Ankara is preparing to clear northern Syria's Tel Rifaat, Manbij in operation to establish 30-kilometre security zone south of Turkish border, says Türkiye's President Erdogan.
Türkiye is set to clear two areas of northern Syria, near the Turkish border, of terrorist elements in a bid to eliminate the terror threat from the region, Turkish President Recep Tayyip Erdogan has said.
“We are entering a new phase of our decision to establish safe zone 30 kilometres (18.6 miles) deep south (of the Turkish-Syrian border). We are clearing Tel Rifaat and Manbij of terrorists,” Erdogan told a group meeting of his Justice and Development (AK) Party in the capital Ankara on Wednesday.
Erdogan has said as the US and Russia failed to live up to their commitments to provide such a safe zone in the border region, Türkiye is ready to mount an operation to protect the nation and locals in northern Syria from the YPG/PKK terrorist threat.

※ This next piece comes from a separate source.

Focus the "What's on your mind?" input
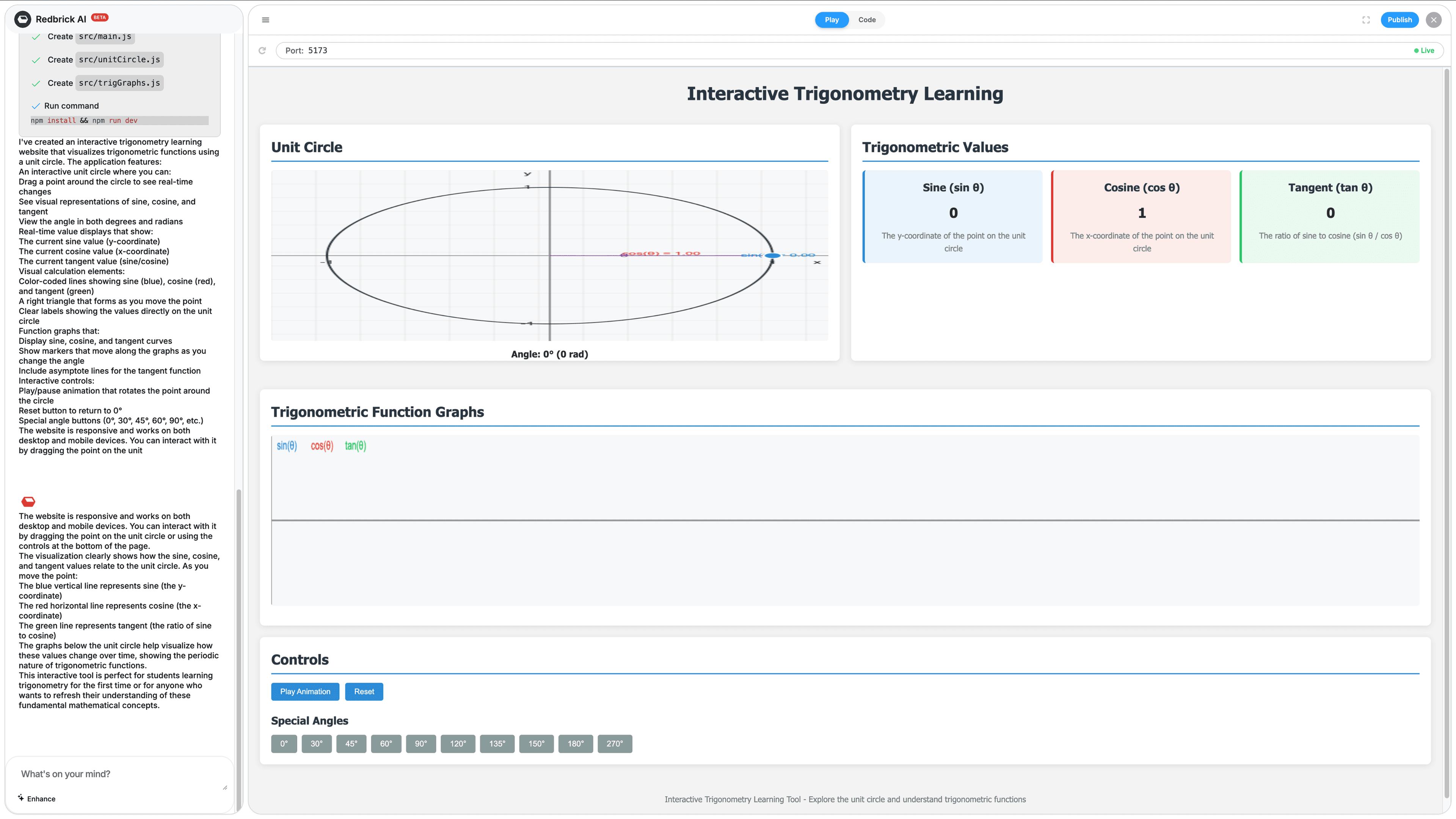Viewport: 1456px width, 819px height. 119,774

In its more than 35-year terror campaign against Türkiye, the PKK – listed as a terrorist organisation by Türkiye, the US, and EU – has been responsible for the deaths of over 40,000 people. The YPG/PYD is the PKK's Syrian offshoot.
Nordic NATO bids
Turning to Finland and Sweden’s bid to join NATO, Erdogan reiterated Türkiye’s objection to the move, saying both countries have supported and provide safe haven to terrorists, including members of the YPG/PKK and others.
Sweden and Finland have not yet provided Türkiye with any concrete responses meeting its expectations, and NATO is an organisation of security, not a body supporting terrorism, said Erdogan.
How can Türkiye approve of the Swedish and Finnish NATO bids given that the terror affiliates “freely roam, hold rallies there?” he asked, stressing that Ankara expects European countries to act sincerely and address its concerns.
Dismissing the PKK/YPG strategy of adopting different names such as SDF or PYD, the president said some circles are seeking to whitewash the terrorist PKK by tricking people with numerous labels, but they are fooling themselves, not Türkiye.
Sweden and Finland formally applied to join NATO on May 18, a decision spurred by Russia's incursion into Ukraine in late February.
But Türkiye, a longstanding member of the alliance, has voiced objections to their membership bids, criticising the countries for tolerating and even supporting terrorist groups such as the YPG/PKK and FETO, the group responsible for a failed 2016 coup in Türkiye.
Their accession requires unanimous approval from all 30 NATO member states.